Crown
Believe a crown of kingfishers, their spines
tuned for ascent, their belted
feathers split
with blue light that scatters
as they loose the tree—
a crown, a wound, a consequence
of birds whose blue light rattles sky,
whose feathers, strung beneath our star,
sing to bruising. Believe
a curve in the road, the climb
of its spine that sings
under a boy, standing
where an officer’s car
might come, might shatter blue light
into the trees.

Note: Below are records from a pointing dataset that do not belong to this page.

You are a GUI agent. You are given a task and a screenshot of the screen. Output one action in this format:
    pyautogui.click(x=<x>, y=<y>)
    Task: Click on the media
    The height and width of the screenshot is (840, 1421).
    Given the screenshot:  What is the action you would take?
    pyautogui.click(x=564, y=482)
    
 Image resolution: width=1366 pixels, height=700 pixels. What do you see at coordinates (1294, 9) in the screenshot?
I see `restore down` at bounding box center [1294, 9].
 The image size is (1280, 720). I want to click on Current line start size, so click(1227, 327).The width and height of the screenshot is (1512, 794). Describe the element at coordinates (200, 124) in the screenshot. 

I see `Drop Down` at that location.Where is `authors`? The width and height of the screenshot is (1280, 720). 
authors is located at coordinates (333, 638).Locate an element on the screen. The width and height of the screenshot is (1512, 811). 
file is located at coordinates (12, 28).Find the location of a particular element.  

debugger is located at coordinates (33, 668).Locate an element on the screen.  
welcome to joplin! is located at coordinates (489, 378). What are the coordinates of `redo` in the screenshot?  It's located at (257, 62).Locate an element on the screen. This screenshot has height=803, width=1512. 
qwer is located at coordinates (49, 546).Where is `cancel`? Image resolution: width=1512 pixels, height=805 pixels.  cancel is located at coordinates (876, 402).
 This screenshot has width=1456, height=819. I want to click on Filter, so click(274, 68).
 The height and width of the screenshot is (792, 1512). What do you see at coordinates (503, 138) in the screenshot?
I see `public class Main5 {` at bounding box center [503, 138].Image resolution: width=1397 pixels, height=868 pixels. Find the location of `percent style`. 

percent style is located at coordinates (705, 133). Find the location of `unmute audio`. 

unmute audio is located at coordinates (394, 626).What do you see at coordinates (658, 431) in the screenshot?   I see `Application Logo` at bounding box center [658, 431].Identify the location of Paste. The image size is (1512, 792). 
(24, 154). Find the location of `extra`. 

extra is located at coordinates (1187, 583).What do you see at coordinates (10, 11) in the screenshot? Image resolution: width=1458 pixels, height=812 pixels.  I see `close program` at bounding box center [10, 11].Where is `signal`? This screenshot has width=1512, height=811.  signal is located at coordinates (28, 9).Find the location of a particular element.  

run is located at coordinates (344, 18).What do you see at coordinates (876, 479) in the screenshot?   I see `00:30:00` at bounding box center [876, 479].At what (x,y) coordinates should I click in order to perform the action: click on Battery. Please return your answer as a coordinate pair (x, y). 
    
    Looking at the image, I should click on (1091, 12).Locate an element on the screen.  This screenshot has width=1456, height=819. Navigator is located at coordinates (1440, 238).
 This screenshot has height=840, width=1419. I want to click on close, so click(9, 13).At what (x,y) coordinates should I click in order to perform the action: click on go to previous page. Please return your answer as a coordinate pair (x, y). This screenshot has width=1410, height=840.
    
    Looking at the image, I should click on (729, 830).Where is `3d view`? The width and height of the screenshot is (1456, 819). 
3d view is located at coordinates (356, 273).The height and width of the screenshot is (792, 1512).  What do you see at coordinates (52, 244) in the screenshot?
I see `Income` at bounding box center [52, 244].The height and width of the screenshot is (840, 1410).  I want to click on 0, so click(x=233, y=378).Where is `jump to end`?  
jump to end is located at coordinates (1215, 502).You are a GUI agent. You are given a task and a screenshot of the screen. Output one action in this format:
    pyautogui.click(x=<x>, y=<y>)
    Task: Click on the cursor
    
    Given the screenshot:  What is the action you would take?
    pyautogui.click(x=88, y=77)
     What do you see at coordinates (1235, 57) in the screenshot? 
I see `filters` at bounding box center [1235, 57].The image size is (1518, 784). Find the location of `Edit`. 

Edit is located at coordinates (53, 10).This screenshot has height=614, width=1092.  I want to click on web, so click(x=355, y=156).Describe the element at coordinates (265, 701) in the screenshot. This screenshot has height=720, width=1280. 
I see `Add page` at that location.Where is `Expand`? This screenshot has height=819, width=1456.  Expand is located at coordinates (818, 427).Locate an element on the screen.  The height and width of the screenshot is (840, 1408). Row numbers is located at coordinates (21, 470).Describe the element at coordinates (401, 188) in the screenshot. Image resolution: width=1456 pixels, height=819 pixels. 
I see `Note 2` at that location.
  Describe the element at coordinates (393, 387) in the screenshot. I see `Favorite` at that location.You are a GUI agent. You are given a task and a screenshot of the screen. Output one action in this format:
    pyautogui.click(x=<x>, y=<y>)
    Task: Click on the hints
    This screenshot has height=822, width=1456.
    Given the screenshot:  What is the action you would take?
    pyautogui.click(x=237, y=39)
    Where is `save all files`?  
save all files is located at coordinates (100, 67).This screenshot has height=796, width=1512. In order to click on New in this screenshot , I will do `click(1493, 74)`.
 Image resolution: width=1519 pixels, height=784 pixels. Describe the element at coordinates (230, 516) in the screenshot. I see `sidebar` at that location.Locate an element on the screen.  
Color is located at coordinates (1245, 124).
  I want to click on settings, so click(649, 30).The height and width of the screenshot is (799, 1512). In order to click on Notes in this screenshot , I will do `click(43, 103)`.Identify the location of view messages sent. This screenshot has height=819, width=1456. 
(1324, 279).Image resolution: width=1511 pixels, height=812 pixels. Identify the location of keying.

Believe corona
of our sun
belting its flares at twilight,
suspended: a gown, a wound, a wish.
Believe the crown of my son,
soft, unhooded—fifteen
is a crown cleaving to its own shine:
he swings an arm from the shoulder,
his hair inks shadows
over the moss—
he lifts a lighter
to the paper birch, beholds a leaf almost
to burning.
Believe that my son—his skin brown
as the sparrow’s throat, his collarbone tender
as kingfisher’s wing—
belongs to me, my absent
white body—no, belongs
to the trees
that loosed a crown of birds, a mercy:
believe my son
no ornament, no thorn—
that he should not
be loosed
from this place, that he should not
need to fly
from blue light—
a wound, a crown, a circling—
believe the trees
will keep close his body,
that he might still hold fire in his hand.